I Destroyer di Have We Met restano notturni e poco sereni.
Mentre i ragazzi trappano, i 40-50-60enni si stordiscono di rimpianti e ristampe dei Pink Floyd. In questo secondo ambito d’età sopravvive però una piccola cellula resistente interessata a coetanei che si esprimono secondo modalità che spaziano fra l’intenso e l’arguto, il colto e il suadente. Tanto per fare qualche nome: Divine Comedy, Peter Perrett, Lambchop e il caso in questione: Destroyer.
Dan Bejar al centro dei Destroyer
Il gruppo canadese nasce a fine anni ’90 e da allora fa riferimento alla figura carismatica ed elusiva di Dan Bejar. (Che a un occhio italiano il suo carisma perda fulgore causa un aspetto che incrocia Fiorello e Abatantuono è un altro discorso.) Have We Met è il loro dodicesimo album e trova un buon equilibrio fra la densità degli arrangiamenti con sintetizzatori vintage e chitarroni e l’aura crepuscolare del cantato di Bejar. Leggenda vuole che abbia registrato le parti vocali nella notte, costretto a un quasi sussurro per non svegliare la famiglia dormiente nella stanza accanto.
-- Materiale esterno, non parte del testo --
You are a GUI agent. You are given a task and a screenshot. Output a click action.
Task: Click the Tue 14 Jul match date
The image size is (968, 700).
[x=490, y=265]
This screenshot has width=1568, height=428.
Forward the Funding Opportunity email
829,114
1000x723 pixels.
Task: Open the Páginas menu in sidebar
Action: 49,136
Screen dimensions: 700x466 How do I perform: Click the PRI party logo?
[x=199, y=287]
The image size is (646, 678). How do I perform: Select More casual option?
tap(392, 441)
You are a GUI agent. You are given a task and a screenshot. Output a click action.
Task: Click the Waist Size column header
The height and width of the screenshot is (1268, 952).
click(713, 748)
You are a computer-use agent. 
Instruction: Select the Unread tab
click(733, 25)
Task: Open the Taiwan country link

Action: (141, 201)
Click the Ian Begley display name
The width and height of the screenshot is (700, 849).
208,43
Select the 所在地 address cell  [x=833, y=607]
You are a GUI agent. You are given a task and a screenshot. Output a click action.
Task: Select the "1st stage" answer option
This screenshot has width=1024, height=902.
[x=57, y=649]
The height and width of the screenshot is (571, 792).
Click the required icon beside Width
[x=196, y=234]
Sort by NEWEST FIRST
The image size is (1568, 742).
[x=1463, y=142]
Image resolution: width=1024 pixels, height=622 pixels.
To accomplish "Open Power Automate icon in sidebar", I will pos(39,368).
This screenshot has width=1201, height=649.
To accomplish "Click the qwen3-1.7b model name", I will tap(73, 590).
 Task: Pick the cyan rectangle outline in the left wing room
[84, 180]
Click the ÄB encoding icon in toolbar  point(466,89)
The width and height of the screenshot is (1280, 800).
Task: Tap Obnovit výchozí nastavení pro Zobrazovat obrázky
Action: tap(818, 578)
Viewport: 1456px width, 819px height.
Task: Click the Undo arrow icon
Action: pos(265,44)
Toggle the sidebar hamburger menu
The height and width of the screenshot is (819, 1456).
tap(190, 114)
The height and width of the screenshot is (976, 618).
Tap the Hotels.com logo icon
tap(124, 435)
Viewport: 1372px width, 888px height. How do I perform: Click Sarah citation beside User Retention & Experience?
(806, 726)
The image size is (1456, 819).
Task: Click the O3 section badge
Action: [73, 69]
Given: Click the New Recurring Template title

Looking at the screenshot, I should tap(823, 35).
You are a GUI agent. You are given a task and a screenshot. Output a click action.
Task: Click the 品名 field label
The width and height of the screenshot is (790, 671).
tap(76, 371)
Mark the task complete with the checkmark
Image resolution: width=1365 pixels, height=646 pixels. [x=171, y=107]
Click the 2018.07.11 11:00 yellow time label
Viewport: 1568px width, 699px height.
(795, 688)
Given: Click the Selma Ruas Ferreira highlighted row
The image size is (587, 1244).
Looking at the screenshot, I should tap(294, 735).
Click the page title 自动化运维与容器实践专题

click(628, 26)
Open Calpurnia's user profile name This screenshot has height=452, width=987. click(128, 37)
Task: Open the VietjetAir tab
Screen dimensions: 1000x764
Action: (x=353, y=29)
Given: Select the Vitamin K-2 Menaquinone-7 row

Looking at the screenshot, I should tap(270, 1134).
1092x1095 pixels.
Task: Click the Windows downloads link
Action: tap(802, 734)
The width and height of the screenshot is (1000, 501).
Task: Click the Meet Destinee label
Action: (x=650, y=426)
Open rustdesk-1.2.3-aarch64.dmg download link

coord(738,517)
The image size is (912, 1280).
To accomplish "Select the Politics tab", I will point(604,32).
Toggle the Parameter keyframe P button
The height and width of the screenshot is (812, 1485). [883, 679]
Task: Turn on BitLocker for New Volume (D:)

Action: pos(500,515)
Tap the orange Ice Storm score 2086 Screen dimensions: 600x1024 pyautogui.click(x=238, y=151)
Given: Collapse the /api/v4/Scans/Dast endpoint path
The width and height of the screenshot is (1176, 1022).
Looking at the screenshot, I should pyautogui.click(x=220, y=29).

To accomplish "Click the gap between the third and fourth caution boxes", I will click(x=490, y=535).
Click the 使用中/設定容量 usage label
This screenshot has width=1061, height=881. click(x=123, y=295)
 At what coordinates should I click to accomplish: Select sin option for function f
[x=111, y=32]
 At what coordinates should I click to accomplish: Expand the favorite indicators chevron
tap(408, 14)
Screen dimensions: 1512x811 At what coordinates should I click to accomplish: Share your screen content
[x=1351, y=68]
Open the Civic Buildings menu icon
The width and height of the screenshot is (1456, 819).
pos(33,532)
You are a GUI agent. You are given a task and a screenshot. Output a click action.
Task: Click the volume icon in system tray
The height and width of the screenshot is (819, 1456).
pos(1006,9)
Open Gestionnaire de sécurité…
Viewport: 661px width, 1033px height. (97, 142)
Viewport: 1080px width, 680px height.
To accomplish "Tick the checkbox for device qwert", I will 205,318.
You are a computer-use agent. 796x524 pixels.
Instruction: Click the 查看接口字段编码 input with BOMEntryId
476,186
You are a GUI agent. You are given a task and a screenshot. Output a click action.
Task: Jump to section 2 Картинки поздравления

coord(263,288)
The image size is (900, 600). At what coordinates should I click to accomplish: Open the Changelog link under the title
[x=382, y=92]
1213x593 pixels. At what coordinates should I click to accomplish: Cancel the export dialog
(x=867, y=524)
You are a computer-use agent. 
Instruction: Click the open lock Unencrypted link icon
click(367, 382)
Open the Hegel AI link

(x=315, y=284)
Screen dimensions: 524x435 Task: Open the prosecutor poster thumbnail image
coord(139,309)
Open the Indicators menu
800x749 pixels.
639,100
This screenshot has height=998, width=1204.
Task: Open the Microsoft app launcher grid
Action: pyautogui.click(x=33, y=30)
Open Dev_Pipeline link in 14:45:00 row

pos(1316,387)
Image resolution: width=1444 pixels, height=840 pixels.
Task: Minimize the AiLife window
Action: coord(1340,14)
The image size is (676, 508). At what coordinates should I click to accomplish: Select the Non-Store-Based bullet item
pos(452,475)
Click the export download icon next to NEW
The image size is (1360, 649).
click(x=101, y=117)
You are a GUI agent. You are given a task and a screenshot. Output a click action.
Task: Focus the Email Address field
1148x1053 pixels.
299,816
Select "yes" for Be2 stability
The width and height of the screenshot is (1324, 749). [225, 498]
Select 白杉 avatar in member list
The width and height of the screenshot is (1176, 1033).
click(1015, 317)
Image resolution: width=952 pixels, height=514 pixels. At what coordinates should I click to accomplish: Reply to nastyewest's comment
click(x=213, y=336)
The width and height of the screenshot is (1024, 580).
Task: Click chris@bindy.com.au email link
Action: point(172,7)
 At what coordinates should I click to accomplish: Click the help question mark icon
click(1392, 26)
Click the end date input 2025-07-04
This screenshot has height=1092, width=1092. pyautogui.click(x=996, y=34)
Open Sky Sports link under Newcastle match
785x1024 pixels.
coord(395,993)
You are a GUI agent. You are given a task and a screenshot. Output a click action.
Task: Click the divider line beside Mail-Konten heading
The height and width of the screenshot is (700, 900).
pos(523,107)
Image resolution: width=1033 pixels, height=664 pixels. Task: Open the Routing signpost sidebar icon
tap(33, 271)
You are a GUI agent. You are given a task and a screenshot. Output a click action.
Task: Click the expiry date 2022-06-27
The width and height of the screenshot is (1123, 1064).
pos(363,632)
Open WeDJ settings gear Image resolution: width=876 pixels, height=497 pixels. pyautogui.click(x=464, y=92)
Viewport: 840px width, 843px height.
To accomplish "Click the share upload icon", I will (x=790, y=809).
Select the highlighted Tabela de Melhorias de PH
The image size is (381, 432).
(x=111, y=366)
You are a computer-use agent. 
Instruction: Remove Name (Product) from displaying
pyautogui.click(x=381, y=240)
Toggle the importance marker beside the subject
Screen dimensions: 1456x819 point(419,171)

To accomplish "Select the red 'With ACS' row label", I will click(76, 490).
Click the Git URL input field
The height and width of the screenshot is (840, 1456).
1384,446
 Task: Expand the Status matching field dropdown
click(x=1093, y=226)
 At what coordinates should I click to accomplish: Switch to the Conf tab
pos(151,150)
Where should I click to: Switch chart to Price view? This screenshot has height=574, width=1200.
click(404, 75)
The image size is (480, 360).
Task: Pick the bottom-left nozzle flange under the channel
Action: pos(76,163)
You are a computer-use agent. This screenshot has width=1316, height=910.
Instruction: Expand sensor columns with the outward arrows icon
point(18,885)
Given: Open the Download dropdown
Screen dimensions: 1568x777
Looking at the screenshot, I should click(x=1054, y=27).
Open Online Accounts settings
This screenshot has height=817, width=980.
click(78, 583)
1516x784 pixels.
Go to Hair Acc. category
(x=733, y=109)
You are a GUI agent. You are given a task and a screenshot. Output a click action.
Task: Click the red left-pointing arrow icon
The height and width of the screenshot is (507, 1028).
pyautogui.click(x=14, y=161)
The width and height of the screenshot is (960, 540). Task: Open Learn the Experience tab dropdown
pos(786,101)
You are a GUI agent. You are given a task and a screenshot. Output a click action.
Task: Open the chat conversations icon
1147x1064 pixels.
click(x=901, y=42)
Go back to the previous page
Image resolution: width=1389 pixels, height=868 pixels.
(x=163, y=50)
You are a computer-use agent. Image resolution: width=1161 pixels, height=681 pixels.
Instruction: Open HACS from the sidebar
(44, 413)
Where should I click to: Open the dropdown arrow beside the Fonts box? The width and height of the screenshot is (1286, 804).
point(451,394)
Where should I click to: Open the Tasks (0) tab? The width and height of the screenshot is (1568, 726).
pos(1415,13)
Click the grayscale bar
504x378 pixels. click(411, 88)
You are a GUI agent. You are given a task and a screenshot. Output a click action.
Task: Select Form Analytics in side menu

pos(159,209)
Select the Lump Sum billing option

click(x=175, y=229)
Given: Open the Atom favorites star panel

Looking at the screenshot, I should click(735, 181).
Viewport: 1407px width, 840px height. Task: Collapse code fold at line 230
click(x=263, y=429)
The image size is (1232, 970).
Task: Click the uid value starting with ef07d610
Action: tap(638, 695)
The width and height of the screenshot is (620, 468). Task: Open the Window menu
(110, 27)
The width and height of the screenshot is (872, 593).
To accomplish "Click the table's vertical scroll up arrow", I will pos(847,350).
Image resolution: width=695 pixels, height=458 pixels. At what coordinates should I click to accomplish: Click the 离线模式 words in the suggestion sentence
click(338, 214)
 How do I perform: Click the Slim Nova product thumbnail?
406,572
Lo stato d’animo di Have We Met
Quietamente apocalittico, qua e là funerario ma altrove vicino all’art-pop, Have We Met è un eccellente album ricco di pensiero ma un po’ carente nell’azione. E le canzoni, fatta eccezione per Crimson Tide e Cue Synthesizer, non hanno il brio o i guizzi drammatici di quelle di un altro gruppo importante del rock alt-adulto, i Balthazar. O forse nei Destroyer è più da cercare il discorso d’insieme, sicuramente suggestivo, che non i singoli pezzi, forse occorre farsi prendere dalla loro lunga notte. A volte lo stato d’animo per farlo è quello giusto, a volte no.